Various additive manufacturing techniques were used to produce transparent or translucent garnet ceramics. Extrusion-based 3D printing and free sintering were used to make transparent YAG in [32]. YAG/YAG:Nd all-ceramic composites, as well as YAG:Lu and YAG:Gd ceramics, were fabricated by a combination of direct ink-writing, vacuum sintering, and hot isostatic pressing, as described in [33].

One of the most frequently developed methods of 3D printing that is suitable for mass application, stereolithography, provides one of the best spatial resolutions, with an acceptable building speed. Routine printers allow for a voxel (a minimal building volume, 3D pixels) lateral size in the range of 30–80 μm and a height in the range of 10–100 μm. The high spatial resolution of the fabricated object is an important requirement for such applications, as mentioned above. It should be noted that the practically achievable geometrical element size that could be built using this technique contains several voxels. The stereolithography method consists of the layer-by-layer polymerization of a photocurable slurry, as a result of its illumination with UV light according to a desired pattern, leading to layer-by-layer object formation. During the digital light processing (DLP) modification of the method, which is applied in this work, the source of light is a digital UV projector. To form a ceramic green body, the compound should contain the desired source powder, i.e., a slurry with a high powder load should be prepared, based on a photopolymerizable binder [34]. Oxide powders always scatter a projector’s light, which influences the printing process; however, tuning the printing conditions and the slurry composition can achieve results close to those that could be achieved by printing purely with plastic [21,35,36,37]. Furthermore, powders with UV-excited luminescence or an absorption band in that region may partially absorb the light. One may expect this to significantly influence the volume and dynamics of the curing process, thus affecting the printing.

> _TO DO_:
**1.** Please print the stretch from "Various additive manufacturing" through "described in [33]." in the passage on 3D printing ceramics, copying it word for word.
**2.** Answer these questions from the passage on 3D printing ceramics.
(a) What type of 3D printing was paired with free sintering to make transparent YAG in [32]?
(b) What range of lateral voxel size do routine printers allow?
(c) What serves as the light source in the DLP modification of stereolithography?
**3.** Continue the passage on 3D printing ceramics from the point where it stops.

> _AVAILABLE DATA_:
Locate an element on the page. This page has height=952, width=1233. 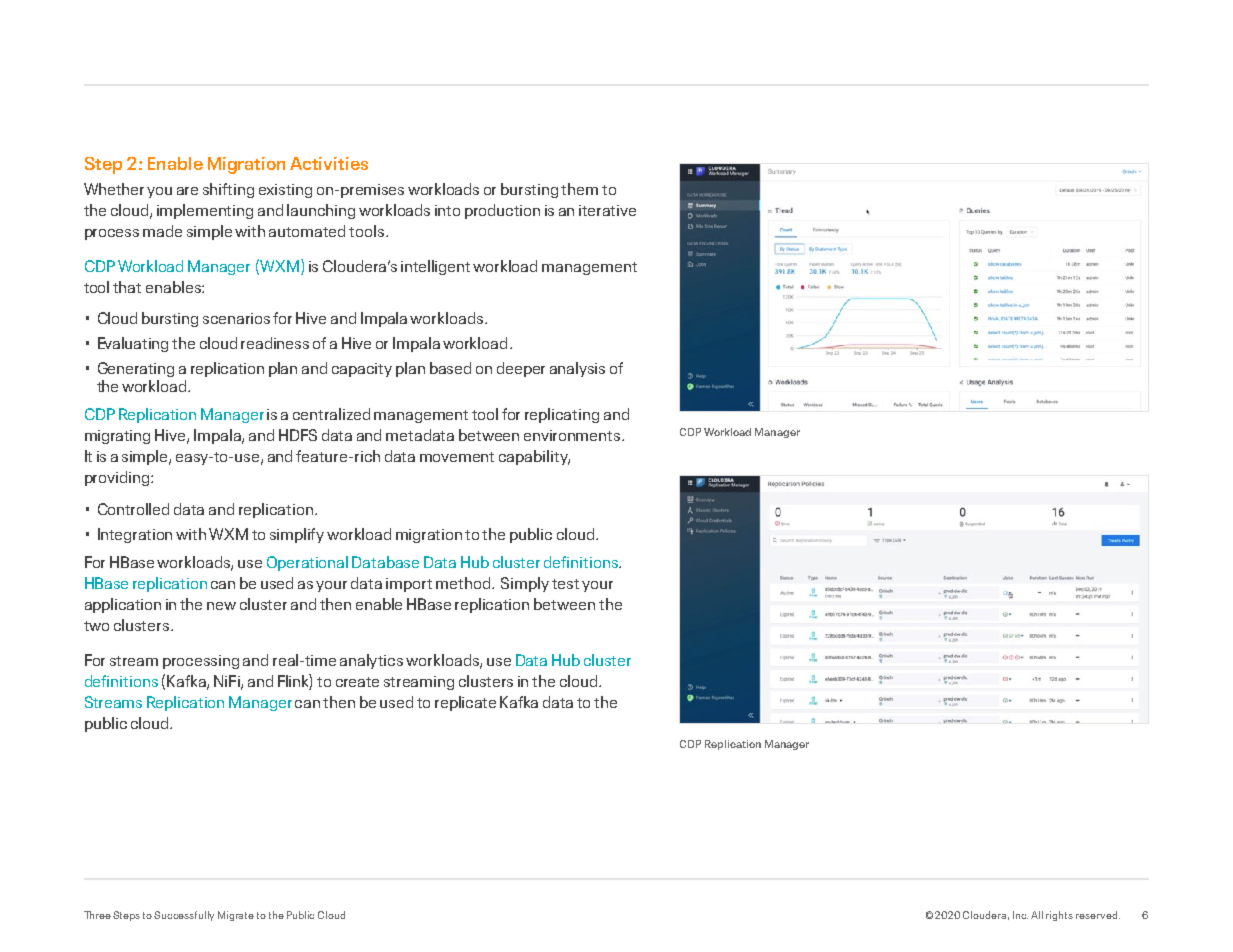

> _RESPONSES TO THE EXERCISE_:
**1.**
Various additive manufacturing techniques were used to produce transparent or translucent garnet ceramics. Extrusion-based 3D printing and free sintering were used to make transparent YAG in [32]. YAG/YAG:Nd all-ceramic composites, as well as YAG:Lu and YAG:Gd ceramics, were fabricated by a combination of direct ink-writing, vacuum sintering, and hot isostatic pressing, as described in [33].

**2.**
(a) Extrusion-based 3D printing
(b) 30–80 μm
(c) A digital UV projector

**3.**
This problem has only been tackled in a few publications [38,39,40,41,42,43]. Adding yellow and red pigments of Pr- and Fe-doped ZrSiO₄, respectively, to a zirconia-based slurry, leads to a decrease in cure depth and excessive width; as a result, exposure had to be increased in order to successfully print colored articles [38]. The authors of [39] report that adding CoCl₂ to an alumina-doped zirconia slurry led to an improvement in DLP-printed green bodies and ceramics; however, this was not directly linked to the slurry coloring. Ceria-stabilized zirconia-based composites were recently printed by laser [40] and DLP stereolithography [41,42]. Ceria-doped zirconia was shown to display a significant absorbance at 340–405 nm [40,41,42], which could be overcome by choosing the illumination wavelength [36] or preparation of a special slurry formulation [42]. A recent paper reported on the dependence of a polymerized layer thickness vs. laser power (wavelength not specified) for SLA-printing from ZrO₂-based slurries, colored by additions of Co₃O₄, Ce₂O₃, and Er₂O₃ [43]. With the increase in the colorant content, a higher laser power was required to achieve the same curing depth.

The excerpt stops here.